When I was in a wheelchair I had to use ramps instead of the stairs. But that didn’t stop me from going to the movies

hoppp 40 minutes ago | parent | next [-]

I am semi-verbal.

I can't talk most of the time, that does stop me from having a conversation yes.

Processing Sensory information takes priority over social circuits in my brain, physically.

So I am unapologetically autistic and no I don't have to break my brain to try to fit in.

If people find my disabilities upsetting thats stereotype ableism and yes it happens often

em-bee 3 hours ago | parent | prev [-]

i am not autistic, but i hate smalltalk too. i can't bear it. it takes all the fun out of talking to people and i feel like it's a waste of time. not sure where i am going with this argument other than maybe saying that it's ok not to like smalltalk.

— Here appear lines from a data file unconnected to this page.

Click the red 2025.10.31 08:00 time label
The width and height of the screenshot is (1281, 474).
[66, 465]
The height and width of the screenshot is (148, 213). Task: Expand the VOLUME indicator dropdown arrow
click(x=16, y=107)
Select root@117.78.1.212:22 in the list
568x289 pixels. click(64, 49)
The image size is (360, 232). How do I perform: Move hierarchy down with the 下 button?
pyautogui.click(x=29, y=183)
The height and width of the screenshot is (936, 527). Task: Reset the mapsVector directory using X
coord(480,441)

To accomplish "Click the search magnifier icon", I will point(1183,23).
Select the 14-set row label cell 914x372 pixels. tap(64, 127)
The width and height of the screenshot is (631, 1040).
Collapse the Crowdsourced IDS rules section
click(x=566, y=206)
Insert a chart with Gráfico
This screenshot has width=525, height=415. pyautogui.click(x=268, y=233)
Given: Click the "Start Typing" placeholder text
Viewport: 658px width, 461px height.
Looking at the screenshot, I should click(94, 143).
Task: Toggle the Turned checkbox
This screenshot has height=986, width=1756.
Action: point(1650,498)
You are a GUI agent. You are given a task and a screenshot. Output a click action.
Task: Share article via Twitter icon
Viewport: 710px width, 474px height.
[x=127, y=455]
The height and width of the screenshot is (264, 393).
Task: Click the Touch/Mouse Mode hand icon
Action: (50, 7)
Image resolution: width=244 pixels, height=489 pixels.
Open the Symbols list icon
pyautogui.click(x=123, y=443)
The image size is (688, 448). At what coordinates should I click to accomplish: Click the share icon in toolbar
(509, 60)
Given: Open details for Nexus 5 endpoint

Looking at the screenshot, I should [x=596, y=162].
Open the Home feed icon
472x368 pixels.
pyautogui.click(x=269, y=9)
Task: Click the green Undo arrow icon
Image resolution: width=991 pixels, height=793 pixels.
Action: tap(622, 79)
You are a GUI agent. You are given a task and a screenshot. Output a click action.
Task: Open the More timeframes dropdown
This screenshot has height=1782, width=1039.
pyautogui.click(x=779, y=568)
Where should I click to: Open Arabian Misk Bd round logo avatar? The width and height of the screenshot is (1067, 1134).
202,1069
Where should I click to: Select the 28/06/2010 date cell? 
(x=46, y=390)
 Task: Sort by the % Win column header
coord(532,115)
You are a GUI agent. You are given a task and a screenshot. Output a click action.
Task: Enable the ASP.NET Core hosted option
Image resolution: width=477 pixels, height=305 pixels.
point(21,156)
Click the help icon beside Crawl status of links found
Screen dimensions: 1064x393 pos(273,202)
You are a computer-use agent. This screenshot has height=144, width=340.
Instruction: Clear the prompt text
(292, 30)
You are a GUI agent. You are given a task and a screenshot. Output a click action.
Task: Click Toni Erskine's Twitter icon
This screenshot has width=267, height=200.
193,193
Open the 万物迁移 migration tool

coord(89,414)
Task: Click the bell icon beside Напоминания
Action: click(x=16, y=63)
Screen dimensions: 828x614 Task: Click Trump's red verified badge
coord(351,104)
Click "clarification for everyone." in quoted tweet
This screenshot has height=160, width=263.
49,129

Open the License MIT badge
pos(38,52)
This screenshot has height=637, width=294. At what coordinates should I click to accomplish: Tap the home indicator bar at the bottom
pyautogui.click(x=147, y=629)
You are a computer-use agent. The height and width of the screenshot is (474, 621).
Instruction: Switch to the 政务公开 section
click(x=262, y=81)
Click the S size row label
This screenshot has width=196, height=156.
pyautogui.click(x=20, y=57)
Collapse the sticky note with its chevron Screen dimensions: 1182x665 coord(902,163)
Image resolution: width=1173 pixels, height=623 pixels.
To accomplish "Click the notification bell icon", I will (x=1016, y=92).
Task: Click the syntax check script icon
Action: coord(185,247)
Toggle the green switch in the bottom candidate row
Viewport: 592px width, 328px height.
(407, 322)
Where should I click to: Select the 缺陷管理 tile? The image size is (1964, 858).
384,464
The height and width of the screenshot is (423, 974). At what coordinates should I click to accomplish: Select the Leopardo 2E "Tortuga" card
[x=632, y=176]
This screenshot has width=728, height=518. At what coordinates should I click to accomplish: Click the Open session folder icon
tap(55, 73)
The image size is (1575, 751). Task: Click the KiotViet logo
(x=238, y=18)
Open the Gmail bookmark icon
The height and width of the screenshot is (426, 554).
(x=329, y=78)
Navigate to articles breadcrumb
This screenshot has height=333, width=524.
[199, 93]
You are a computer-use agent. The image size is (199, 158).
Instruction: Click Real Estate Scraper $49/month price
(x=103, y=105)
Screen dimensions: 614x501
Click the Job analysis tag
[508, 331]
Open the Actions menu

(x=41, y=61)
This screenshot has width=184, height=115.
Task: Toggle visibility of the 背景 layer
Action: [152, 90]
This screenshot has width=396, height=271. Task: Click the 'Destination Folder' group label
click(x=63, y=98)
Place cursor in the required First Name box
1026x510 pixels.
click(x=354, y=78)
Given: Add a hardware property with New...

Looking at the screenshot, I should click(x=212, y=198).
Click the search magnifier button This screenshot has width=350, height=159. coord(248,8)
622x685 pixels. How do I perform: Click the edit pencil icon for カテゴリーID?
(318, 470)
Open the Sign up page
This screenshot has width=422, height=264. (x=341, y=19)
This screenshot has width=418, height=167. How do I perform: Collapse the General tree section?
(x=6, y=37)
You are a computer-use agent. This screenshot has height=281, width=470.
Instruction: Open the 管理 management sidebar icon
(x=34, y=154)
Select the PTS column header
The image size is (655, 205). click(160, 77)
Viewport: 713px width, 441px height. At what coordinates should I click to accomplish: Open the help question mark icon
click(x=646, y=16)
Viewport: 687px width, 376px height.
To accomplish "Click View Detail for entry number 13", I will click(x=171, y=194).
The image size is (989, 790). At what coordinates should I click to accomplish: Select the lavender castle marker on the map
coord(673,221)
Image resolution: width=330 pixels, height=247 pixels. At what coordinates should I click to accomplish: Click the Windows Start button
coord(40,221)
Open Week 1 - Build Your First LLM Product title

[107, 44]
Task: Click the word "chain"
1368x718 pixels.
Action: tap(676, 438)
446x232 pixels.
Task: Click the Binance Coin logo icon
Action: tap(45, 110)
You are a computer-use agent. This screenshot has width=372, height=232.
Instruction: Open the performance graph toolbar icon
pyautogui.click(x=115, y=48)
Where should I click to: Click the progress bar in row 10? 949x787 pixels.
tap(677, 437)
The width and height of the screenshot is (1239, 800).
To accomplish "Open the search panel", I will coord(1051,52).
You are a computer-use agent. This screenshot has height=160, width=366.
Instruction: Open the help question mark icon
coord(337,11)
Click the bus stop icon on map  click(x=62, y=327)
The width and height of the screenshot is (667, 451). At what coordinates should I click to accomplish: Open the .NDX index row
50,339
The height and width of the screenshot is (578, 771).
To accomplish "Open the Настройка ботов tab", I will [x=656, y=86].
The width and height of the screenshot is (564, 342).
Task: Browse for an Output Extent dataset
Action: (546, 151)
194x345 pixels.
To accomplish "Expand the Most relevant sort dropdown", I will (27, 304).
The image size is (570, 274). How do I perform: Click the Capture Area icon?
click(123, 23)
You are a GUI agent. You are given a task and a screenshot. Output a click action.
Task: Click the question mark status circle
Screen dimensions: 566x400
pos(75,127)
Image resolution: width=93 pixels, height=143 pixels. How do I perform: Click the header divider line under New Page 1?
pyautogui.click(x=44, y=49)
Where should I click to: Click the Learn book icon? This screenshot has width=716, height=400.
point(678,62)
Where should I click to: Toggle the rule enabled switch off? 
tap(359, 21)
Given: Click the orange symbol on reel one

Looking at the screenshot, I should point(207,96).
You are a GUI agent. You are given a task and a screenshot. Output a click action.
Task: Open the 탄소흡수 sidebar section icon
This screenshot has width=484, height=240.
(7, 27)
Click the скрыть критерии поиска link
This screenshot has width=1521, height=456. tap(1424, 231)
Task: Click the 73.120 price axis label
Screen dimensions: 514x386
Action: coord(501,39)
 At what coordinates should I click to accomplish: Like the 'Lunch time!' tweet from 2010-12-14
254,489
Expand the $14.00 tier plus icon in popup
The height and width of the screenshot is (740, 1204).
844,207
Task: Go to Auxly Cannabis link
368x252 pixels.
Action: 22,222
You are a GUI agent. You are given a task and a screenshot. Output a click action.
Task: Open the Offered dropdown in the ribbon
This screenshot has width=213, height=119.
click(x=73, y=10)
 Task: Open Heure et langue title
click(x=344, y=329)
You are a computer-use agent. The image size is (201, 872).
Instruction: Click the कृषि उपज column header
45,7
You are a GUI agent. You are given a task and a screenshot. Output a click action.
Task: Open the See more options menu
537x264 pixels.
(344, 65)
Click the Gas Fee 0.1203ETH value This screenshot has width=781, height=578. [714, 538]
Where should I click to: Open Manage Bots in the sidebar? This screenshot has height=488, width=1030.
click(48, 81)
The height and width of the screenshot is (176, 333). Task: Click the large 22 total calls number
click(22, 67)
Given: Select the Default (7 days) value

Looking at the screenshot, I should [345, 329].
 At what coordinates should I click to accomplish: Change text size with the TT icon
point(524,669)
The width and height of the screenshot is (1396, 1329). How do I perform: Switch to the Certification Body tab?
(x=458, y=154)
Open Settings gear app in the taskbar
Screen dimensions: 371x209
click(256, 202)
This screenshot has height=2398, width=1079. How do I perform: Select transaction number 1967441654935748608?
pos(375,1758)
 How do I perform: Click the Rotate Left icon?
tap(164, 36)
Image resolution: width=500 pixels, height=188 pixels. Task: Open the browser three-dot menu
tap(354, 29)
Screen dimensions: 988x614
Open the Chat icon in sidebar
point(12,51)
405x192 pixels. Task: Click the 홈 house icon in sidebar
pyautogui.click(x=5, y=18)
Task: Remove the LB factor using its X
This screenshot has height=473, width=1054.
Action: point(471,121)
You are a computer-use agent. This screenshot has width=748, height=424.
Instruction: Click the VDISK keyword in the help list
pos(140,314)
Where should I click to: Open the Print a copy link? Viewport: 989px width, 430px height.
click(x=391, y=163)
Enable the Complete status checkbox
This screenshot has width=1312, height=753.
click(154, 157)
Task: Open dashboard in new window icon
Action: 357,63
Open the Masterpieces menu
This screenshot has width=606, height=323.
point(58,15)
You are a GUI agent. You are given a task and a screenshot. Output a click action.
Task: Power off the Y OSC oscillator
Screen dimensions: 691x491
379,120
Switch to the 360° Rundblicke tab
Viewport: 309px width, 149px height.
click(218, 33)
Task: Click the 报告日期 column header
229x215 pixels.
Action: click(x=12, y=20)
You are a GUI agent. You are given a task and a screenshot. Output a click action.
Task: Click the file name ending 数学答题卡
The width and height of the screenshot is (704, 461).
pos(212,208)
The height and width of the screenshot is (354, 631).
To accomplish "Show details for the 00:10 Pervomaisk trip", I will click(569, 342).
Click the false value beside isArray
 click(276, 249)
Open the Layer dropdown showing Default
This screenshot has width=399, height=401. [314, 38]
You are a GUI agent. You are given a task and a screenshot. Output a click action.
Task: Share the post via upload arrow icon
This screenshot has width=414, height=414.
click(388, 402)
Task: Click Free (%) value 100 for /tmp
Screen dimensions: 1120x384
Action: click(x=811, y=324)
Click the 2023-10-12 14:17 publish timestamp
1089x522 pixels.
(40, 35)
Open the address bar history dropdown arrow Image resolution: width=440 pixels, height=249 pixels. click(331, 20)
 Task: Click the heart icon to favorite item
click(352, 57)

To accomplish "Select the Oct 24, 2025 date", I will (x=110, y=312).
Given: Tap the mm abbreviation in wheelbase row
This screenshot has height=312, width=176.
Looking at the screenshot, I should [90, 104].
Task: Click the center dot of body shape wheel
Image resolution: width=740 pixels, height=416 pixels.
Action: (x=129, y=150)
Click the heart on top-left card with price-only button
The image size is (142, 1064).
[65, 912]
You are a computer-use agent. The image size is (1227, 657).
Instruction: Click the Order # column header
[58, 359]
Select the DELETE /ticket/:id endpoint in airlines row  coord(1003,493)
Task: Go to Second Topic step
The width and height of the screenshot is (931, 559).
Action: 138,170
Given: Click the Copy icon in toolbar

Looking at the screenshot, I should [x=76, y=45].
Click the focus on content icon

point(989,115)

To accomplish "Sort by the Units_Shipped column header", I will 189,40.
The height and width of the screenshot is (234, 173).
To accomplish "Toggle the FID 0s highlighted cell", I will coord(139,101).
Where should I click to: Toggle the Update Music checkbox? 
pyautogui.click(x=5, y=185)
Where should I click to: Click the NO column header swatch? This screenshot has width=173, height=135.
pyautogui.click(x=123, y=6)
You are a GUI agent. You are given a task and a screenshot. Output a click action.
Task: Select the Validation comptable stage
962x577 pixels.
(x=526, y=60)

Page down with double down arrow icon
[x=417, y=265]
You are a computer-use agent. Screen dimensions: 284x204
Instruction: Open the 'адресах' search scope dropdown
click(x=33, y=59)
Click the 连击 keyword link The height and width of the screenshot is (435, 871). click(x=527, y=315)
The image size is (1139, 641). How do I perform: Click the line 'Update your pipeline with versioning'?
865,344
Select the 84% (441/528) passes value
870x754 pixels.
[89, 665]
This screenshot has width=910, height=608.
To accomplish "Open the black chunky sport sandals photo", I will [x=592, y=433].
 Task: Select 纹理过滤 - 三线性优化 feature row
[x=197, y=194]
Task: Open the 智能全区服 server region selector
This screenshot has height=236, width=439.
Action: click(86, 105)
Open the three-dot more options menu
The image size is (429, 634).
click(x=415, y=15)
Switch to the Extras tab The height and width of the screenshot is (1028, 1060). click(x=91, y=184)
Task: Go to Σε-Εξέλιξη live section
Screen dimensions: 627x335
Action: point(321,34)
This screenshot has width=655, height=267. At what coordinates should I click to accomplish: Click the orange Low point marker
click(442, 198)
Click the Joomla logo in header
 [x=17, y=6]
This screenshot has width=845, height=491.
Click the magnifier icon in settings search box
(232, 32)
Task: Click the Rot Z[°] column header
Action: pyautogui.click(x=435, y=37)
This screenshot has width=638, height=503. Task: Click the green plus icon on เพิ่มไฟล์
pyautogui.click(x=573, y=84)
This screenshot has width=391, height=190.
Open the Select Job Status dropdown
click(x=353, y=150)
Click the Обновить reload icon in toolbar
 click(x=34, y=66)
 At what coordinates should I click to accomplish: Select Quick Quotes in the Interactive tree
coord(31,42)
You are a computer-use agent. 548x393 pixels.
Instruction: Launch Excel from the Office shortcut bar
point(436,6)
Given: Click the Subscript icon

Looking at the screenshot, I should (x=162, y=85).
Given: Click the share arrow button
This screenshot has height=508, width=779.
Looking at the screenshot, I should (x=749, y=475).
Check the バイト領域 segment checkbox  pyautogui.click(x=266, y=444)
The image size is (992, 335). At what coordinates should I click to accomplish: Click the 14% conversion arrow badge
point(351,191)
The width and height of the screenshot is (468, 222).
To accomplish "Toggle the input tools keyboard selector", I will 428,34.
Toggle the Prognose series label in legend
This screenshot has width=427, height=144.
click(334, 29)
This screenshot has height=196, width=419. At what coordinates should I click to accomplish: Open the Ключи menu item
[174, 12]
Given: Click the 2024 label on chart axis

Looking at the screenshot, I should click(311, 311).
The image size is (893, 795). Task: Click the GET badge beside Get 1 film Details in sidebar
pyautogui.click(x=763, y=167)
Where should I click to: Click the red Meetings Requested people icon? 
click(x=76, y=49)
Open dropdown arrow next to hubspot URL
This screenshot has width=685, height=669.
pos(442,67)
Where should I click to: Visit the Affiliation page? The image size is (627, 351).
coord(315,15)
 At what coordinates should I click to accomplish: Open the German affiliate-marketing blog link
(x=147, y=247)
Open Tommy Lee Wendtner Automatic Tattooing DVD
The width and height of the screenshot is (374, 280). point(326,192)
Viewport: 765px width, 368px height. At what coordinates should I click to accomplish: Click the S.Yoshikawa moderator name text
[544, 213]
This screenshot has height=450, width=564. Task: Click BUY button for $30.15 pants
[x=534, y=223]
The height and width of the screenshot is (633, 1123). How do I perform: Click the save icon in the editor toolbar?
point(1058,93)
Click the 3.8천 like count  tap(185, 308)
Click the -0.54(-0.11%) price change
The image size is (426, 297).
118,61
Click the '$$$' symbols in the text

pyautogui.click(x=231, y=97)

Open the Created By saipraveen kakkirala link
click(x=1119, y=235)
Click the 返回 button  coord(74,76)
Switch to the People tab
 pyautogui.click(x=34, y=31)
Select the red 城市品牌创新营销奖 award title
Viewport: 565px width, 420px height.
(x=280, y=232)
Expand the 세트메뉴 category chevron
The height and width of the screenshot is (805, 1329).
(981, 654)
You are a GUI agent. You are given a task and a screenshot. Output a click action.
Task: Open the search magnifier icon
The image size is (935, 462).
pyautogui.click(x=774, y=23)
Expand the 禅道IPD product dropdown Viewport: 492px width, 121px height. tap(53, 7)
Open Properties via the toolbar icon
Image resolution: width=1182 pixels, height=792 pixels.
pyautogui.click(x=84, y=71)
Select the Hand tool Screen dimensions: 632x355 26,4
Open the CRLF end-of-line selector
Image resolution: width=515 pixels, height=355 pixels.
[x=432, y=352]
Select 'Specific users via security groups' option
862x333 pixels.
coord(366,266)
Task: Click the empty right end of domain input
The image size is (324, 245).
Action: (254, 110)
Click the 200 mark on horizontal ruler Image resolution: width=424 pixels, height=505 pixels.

maybe learning to be better at it would help, because the biggest pain and discomfort for me is that i don't know what to say and that anything i can think of feels meaningless.

i "solved" the problem by moving to a country with a different native language and culture. this raises the barrier to communicate and it seems to have an effect of curbing smalltalk.

while in a wheelchair, how comfortable were you asking for help? that would be the biggest challenge for me.

justonceokay 2 hours ago | parent [-]

As someone who used to feel like they were bad at small talk, maybe this resonates with you.

I wasn’t bad at small talk. I was bad at sharing my thoughts and feelings because it didn’t feel safe. As a result the only things that felt like safe small talk topics were the weather and sports.

Overtime I’ve become better at sharing my feelings, even if they are “embarrassing“. I ended up talking for three hours on a plane ride last weekend with an absolute stranger. We talked about the differences in our family dynamics, what cities we find it easier and harder to make friends in, the current state of our relationships and what we wanted out of them. All of that was “small talk” because we were just passing the time with someone we will never meet again. But the subjects were not small.

A side effect of feeling comfortable talking about things that matter to you is that it gives you a lot more motivation to be curious and interested in things that matter to other people as well. Even better, if you share with people more deeply about how you are feeling, they will be able to help you in ways that you didn’t even realize were possible

aqme28 5 hours ago | parent | prev [-]

Yeah, the behaviors in this post are more anti-social than asocial. I don't think it's meant to be about people who are shy, introverted, asocial.